Я имею в виду журнал «Столица», нулевой номер которого появился в Москве сразу после Нового года. Журнал «Столица» имеет славную и длинную историю. Когда-то, под управлением Андрея Мальгина, он был одним из самых радикальных перестроечных медиа-проектов. Печатал статьи лучших публицистов (М. Соколов, Д. Горелов, А. Тимофеевский), обожающих резкие слова и громкие скандалы. Постепенно скандальность ушла из моды, журнал был куплен издательским домом «Ъ» и стал переделываться в издание московской светской тусовки. Ничего хорошего из этого не вышло, журнал закрыли на реконструкцию, где он и находился два года. Были виртуальные номера (внутри компьютера), выходили маленьким тиражом пробные номера как бы уже настоящие, старт журнала сто раз откладывался, несколько раз менялся состав редакции…
Появившийся номер произвел на меня большое впечатление. Постмодернистские и концептуалистские приемы, долгие годы отрабатывавшиеся в полуэлитарной авангардной журналистике, здесь обрели форму, годную для массового употребления. Плюс — достаточно новая для России интонация расслабленного, прогулочного письма. Можно повторить предыдущую синтаксическую модель: здесь обрела форму, годную для массового употребления, радикальная расслабленность «поколения Икс». В итоге мы имеем журнал, в котором:
— корреспондент Владимир Казаков отправлен редакцией в запой. Задание: «Пройти все круги злоупотребления и выжить», факсуя в редакцию репортажи о происшествиях;
— подробно рассмотрен, с картой и документальными свидетельствами, последний путь Му-Му;
— скуплен за пять с половиной миллионов и проверен за шесть часов киоск моментальных лотерей. Информация для любителей скоблить по карточке моне-
той — из пяти с половиной миллионов удалось вернуть только восемьсот тысяч. И в целом огромном киоске — никаких автомобилей и иных крупных выигрышей.

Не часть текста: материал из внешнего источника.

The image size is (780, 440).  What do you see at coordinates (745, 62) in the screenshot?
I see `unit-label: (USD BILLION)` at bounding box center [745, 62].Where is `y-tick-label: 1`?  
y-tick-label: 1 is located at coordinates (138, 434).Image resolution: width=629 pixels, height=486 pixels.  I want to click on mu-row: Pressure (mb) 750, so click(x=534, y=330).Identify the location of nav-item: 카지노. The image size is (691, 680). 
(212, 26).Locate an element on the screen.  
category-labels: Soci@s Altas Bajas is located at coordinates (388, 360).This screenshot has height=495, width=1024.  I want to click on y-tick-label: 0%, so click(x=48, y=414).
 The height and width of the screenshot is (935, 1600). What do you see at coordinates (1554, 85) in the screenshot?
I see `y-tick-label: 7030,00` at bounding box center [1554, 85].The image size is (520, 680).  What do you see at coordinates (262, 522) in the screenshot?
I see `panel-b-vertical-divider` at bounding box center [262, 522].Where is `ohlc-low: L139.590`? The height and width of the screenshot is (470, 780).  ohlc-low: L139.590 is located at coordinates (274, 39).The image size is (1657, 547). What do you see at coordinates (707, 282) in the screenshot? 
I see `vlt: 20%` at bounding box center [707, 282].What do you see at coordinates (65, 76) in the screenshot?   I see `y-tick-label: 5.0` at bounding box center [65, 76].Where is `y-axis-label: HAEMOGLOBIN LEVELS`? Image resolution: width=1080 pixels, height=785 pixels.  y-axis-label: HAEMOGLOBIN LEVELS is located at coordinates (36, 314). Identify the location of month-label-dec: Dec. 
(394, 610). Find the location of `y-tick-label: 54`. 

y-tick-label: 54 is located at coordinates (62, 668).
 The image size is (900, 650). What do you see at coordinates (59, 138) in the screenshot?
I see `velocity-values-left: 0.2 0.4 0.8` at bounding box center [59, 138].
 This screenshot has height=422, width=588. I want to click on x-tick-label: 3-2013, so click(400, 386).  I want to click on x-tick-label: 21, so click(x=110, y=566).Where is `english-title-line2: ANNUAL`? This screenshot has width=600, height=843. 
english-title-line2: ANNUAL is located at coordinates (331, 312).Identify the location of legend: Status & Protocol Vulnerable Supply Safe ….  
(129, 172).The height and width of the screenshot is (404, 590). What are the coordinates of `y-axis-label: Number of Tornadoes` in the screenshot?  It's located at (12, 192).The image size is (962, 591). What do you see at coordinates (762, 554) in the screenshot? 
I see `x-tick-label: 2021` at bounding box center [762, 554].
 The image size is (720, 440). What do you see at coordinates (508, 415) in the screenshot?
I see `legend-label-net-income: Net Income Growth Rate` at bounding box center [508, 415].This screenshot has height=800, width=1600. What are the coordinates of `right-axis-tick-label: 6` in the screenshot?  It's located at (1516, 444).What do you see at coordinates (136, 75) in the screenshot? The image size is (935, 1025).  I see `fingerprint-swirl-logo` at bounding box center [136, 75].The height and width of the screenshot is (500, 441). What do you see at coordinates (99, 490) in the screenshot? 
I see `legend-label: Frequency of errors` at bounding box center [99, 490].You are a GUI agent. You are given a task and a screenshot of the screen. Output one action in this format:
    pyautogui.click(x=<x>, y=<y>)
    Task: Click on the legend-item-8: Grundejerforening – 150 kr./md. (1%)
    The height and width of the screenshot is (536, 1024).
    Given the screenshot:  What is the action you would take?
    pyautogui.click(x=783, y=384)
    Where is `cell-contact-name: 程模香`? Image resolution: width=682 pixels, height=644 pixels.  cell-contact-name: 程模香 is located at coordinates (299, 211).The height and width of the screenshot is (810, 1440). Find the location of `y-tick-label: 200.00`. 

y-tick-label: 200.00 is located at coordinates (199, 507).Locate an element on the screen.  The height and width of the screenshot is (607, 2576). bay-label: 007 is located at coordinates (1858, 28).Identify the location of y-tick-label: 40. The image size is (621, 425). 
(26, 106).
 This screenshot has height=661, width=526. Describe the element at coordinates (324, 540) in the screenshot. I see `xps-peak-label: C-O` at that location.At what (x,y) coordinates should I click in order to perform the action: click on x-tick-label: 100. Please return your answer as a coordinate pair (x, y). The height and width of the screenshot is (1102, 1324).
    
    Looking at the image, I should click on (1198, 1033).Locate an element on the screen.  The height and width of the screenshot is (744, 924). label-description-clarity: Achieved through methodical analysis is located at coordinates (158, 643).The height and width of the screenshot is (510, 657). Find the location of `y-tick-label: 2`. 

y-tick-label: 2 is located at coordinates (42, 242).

И если вы не можете читать Маринину и Доценко (авторы самых раскупаемых боевиков), если вы не находите ничего достойного внимания среди прозы и поэзии литературных журналов, если вы считаете слишком грубой литературу «Мегаполис-Экспресса» с его вампирами и маньяками, если вам казалась слишком вычурной литература приказавшего долго жить «Искусства» «Сегодня» с тамошними симулякрами и интертекстуальностями — попробуйте книги нон-фикшн и журнал «Столица». То, в чем всякие модные прибамбасы приобретают годное для легкого чтения «человеческое лицо».
Одна из самых милых полосок «Столицы» — коллекция необычных объявлений из разных изданий (вот, кстати, пример — классический концептуалистский прием в мирных общегражданских целях; важно также указать, что «Столица» перепечатывает шедевры с адресами, можно пользоваться). Может быть, эти веселые цитаты помогут скрасить впечатление от моего несколько сумбурного обзора:
Проверка верности мужа не выходя из дома. Конв., п/пер. 5 тыс…
Книга «Лечение женщин запахом пота». Цена 100 тыс. руб. Почтой…
Приглашаю украинцев к культурному отдыху, предпочтение отдается имеющим радикальные настроения…
Г-н Карпов А. Е.! В 1989 г. г-н Петерин записал меня на прием к Вам в Фонде мира. Если бы мы встретились, Каспарову пришлось бы туго в матче 1990 г. …
А форматом, бумагой (неглянцевой, что приятно) и, по мнению художника Валерия Шалабина, оформлением «Столица» немножко напоминает легендарный рижский «Родник».